■ To do: Rewrite every item below, swapping "Tourisme" for "Loisirs" and leaving everything else as it is.

◇ ◇ ◇ ◇ ◇

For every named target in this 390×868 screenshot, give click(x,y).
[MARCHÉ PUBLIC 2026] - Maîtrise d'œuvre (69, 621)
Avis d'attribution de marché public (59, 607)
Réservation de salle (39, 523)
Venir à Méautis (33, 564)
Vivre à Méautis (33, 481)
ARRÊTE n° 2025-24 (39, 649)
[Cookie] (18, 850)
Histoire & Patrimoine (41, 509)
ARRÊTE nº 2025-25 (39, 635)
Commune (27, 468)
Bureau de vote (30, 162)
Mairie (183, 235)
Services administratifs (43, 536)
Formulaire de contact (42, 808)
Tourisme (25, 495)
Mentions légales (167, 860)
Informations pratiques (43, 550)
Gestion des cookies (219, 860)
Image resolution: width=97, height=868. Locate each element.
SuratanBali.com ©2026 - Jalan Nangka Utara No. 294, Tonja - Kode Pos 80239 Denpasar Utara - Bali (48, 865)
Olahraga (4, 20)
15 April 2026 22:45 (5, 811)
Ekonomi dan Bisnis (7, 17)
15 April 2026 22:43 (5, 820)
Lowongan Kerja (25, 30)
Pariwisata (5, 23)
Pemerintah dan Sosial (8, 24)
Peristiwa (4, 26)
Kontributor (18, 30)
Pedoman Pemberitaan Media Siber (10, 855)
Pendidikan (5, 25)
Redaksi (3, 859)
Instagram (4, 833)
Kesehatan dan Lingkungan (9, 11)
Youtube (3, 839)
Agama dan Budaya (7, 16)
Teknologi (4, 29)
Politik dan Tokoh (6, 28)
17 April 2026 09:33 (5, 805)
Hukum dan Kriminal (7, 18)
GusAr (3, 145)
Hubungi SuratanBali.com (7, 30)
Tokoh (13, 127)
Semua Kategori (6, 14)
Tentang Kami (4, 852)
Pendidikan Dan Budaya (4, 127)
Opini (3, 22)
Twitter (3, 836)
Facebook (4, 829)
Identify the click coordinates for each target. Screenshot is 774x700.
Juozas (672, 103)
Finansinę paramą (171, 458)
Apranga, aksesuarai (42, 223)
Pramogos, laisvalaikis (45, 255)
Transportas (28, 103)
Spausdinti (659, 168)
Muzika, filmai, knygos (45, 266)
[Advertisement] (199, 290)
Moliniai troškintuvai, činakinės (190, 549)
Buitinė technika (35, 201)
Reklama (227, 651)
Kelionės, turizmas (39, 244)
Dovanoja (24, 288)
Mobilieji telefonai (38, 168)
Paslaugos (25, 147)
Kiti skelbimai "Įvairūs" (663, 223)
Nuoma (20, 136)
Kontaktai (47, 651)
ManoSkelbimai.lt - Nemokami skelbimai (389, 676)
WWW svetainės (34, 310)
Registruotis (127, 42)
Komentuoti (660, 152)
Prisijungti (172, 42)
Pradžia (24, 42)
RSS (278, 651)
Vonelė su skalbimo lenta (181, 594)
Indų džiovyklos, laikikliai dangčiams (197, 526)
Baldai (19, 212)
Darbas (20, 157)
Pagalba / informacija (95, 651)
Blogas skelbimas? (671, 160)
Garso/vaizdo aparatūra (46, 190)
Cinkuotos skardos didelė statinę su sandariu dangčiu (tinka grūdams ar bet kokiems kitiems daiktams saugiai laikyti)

◇ ◇ ◇ ◇ ◇

■ Written answer:
For every named target in this 390×868 screenshot, give click(x,y).
[MARCHÉ PUBLIC 2026] - Maîtrise d'œuvre (69, 621)
Avis d'attribution de marché public (59, 607)
Réservation de salle (39, 523)
Venir à Méautis (33, 564)
Vivre à Méautis (33, 481)
ARRÊTE n° 2025-24 (39, 649)
[Cookie] (18, 850)
Histoire & Patrimoine (41, 509)
ARRÊTE nº 2025-25 (39, 635)
Commune (27, 468)
Bureau de vote (30, 162)
Mairie (183, 235)
Services administratifs (43, 536)
Formulaire de contact (42, 808)
Loisirs (25, 495)
Mentions légales (167, 860)
Informations pratiques (43, 550)
Gestion des cookies (219, 860)
Image resolution: width=97, height=868. Locate each element.
SuratanBali.com ©2026 - Jalan Nangka Utara No. 294, Tonja - Kode Pos 80239 Denpasar Utara - Bali (48, 865)
Olahraga (4, 20)
15 April 2026 22:45 (5, 811)
Ekonomi dan Bisnis (7, 17)
15 April 2026 22:43 (5, 820)
Lowongan Kerja (25, 30)
Pariwisata (5, 23)
Pemerintah dan Sosial (8, 24)
Peristiwa (4, 26)
Kontributor (18, 30)
Pedoman Pemberitaan Media Siber (10, 855)
Pendidikan (5, 25)
Redaksi (3, 859)
Instagram (4, 833)
Kesehatan dan Lingkungan (9, 11)
Youtube (3, 839)
Agama dan Budaya (7, 16)
Teknologi (4, 29)
Politik dan Tokoh (6, 28)
17 April 2026 09:33 (5, 805)
Hukum dan Kriminal (7, 18)
GusAr (3, 145)
Hubungi SuratanBali.com (7, 30)
Tokoh (13, 127)
Semua Kategori (6, 14)
Tentang Kami (4, 852)
Pendidikan Dan Budaya (4, 127)
Opini (3, 22)
Twitter (3, 836)
Facebook (4, 829)
Identify the click coordinates for each target. Screenshot is 774x700.
Juozas (672, 103)
Finansinę paramą (171, 458)
Apranga, aksesuarai (42, 223)
Pramogos, laisvalaikis (45, 255)
Transportas (28, 103)
Spausdinti (659, 168)
Muzika, filmai, knygos (45, 266)
[Advertisement] (199, 290)
Moliniai troškintuvai, činakinės (190, 549)
Buitinė technika (35, 201)
Reklama (227, 651)
Kelionės, turizmas (39, 244)
Dovanoja (24, 288)
Mobilieji telefonai (38, 168)
Paslaugos (25, 147)
Kiti skelbimai "Įvairūs" (663, 223)
Nuoma (20, 136)
Kontaktai (47, 651)
ManoSkelbimai.lt - Nemokami skelbimai (389, 676)
WWW svetainės (34, 310)
Registruotis (127, 42)
Komentuoti (660, 152)
Prisijungti (172, 42)
Pradžia (24, 42)
RSS (278, 651)
Vonelė su skalbimo lenta (181, 594)
Indų džiovyklos, laikikliai dangčiams (197, 526)
Baldai (19, 212)
Darbas (20, 157)
Pagalba / informacija (95, 651)
Blogas skelbimas? (671, 160)
Garso/vaizdo aparatūra (46, 190)
Cinkuotos skardos didelė statinę su sandariu dangčiu (tinka grūdams ar bet kokiems kitiems daiktams saugiai laikyti)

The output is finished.